Les oiseaux sont présents dans deux scènes du film, celle du ferry-boat où ils annoncent à Rachel l’apparition des tripodes, et, à la fin, celle où ils se servent des tripodes comme de vulgaires perchoirs. Spielberg témoigne ainsi de ce qui est désormais connu de tous : l'espèce animale paraît mieux armée que les humains pour anticiper les dangers d'une catastrophe.
Ce motif est aussi l'occasion pour lui de rendre hommage à l'un
de ses maîtres, Alfred Hitchcock. Dans Les Oiseaux (1963), les attaques
des volatiles peuvent être comprises comme la manifestation de la
haine d’une mère possessive pour la jeune femme qui a séduit
son fils.
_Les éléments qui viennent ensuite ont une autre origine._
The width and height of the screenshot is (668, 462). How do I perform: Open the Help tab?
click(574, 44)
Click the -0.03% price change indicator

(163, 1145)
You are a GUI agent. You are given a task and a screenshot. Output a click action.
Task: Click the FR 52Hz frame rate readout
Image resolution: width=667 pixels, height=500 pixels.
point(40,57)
Cette référence constitue une clé qui permet
d'accéder à une nouvelle signification de La Guerre des mondes.
Les attaques extra-terrestres ont aussi un rapport avec l’intrigue
familiale : comment, au terme d’un parcours initiatique, un père
réussit à reconquérir l’estime de ses enfants.
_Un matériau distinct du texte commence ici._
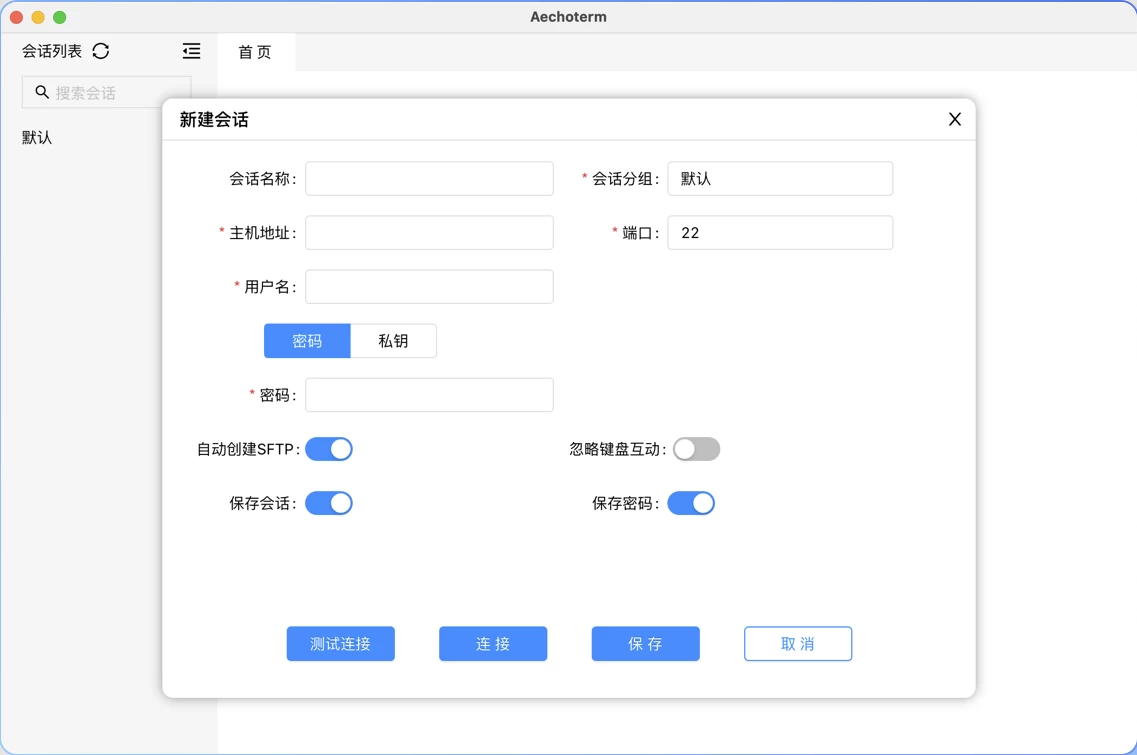Turn off the 保存会话 switch

tap(329, 503)
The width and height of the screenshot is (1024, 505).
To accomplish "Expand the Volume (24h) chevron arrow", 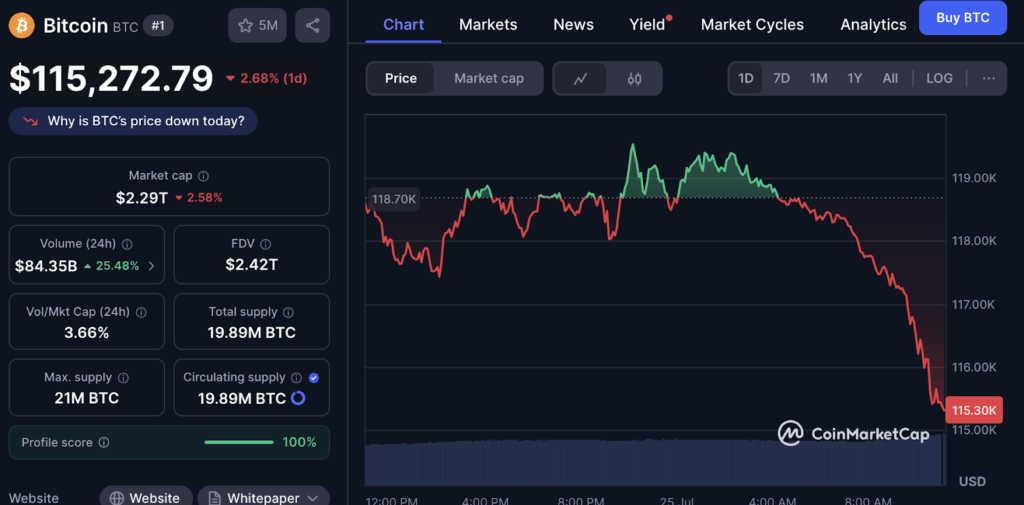I will click(151, 266).
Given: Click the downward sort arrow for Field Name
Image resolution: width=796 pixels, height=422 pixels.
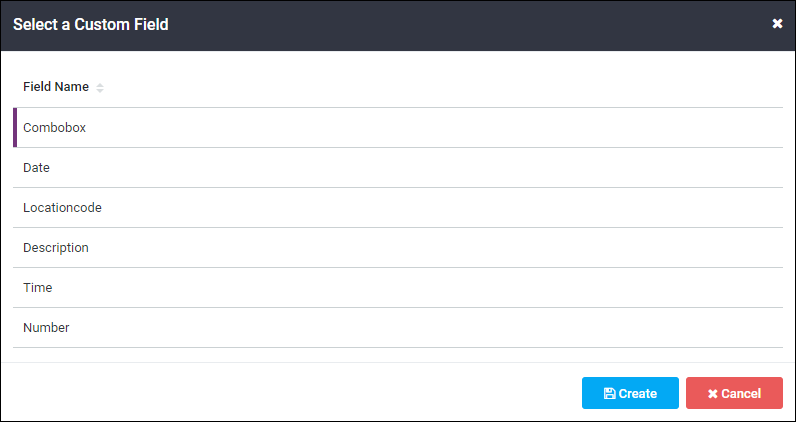Looking at the screenshot, I should click(100, 91).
Elles sont, dans ce contexte, autant de manifestations d’incompréhension
entre un père et ses enfants.
Ray est présenté comme un adulte complètement irresponsable et immature : il arrive en retard au rendez-vous avec sa famille ; il est habillé de la même manière que son fils, comme un adolescent ; sa maison n’est pas rangée. Il est manifestement celui à cause de qui le mariage a été un échec, celui qui est responsable de l’indifférence de ses enfants à son égard.
La scène d’ouverture et le métier qu’on lui a
choisi prennent alors tout leur sens. Ray Ferrier conduit une grue, c’est-à-dire
une immense machine, comparable aux tripodes. Cela justifiera qu'il soit
apte à comprendre leur fonctionnement, à anticiper leur mouvement,
et le place (aux commandes de son engin) dans une situation identique à
celle des extra-terrestres. Il est ainsi désigné comme celui
qui, par son comportement d’adolescent attardé, s’est
exclu du monde des adultes, et n’a pas assumé son rôle
de père : le destructeur de sa famille. Le monstre qu’il aura
à affronter lors de son parcours initiatique ne sera personne d’autre
que lui-même.
La scène centrale du film réside dans sa confrontation avec Harlan Ogilvy (joué par Tim Robbins), le personnage le plus intrigant du récit. C’est aussi un père. Il a perdu tous les membres de sa famille dans le conflit et il est prêt, dit-il de manière équivoque, à s’occuper de Rachel, si Ray venait à disparaître. Nous le voyons, Ogilvy présente des caractéristiques communes à la fois avec Ray et Tim (le choix du prénom de ce personnage est-il un hasard ?), le nouvel ami de son épouse dont Ray pense qu'il lui a volé ses enfants (et dont la cave lui a servi d'abri, la nuit d'avant).
Ogilvy est l’homme de la cave, lieu métaphorique de l’inconscient, des pulsions (chez Fritz Lang, Charles Laughton ou Alfred Hitchcock). Et puisqu’il est question de cinéastes, notons que les deux personnages ont des prénoms qui sont des noms de metteurs en scène que Spielberg connaît bien pour des raisons différentes : Ray (Nicholas), cinéaste de l’adolescence (La Fureur de vivre, 1955) qu’il admire, et Harlan (Veit), cinéaste allemand responsable du film le plus antisémite de l’histoire du cinéma, Le Juif Süss (1940). De la part d’un cinéaste juif, par ailleurs auteur de La Liste de Schindler (1994), cela n’est pas anodin et éclaire singulièrement la signification de ce personnage. Il est celui qui incarne la haine de l’autre, l’esprit de vengeance, celui qui tient un discours militariste hors de propos.
Le meurtre de Harlan Ogilvy, seule scène du film où l’on
abandonne le point de vue de Ray, correspond à l’étape
cruciale du parcours labyrinthique, celle où le héros étant
arrivé au cœur du labyrinthe (dans sa partie la plus obscure),
doit affronter le monstre (c'est-à-dire la part monstrueuse qui est
en lui) pour se métamorphoser en quelqu'un de meilleur.
La scène des retrouvailles finales se justifie pleinement. D’abord, elle est conforme au roman : les envahisseurs sont condamnés et le héros retrouve son épouse. Ensuite, elle s’inscrit dans la droite ligne de ce qui a précédé : elle constitue la dernière étape du parcours initiatique de Ray Ferrier, qui, après avoir surmonté toutes les épreuves placées sur sa route, retrouve l’estime de sa femme et de ses enfants.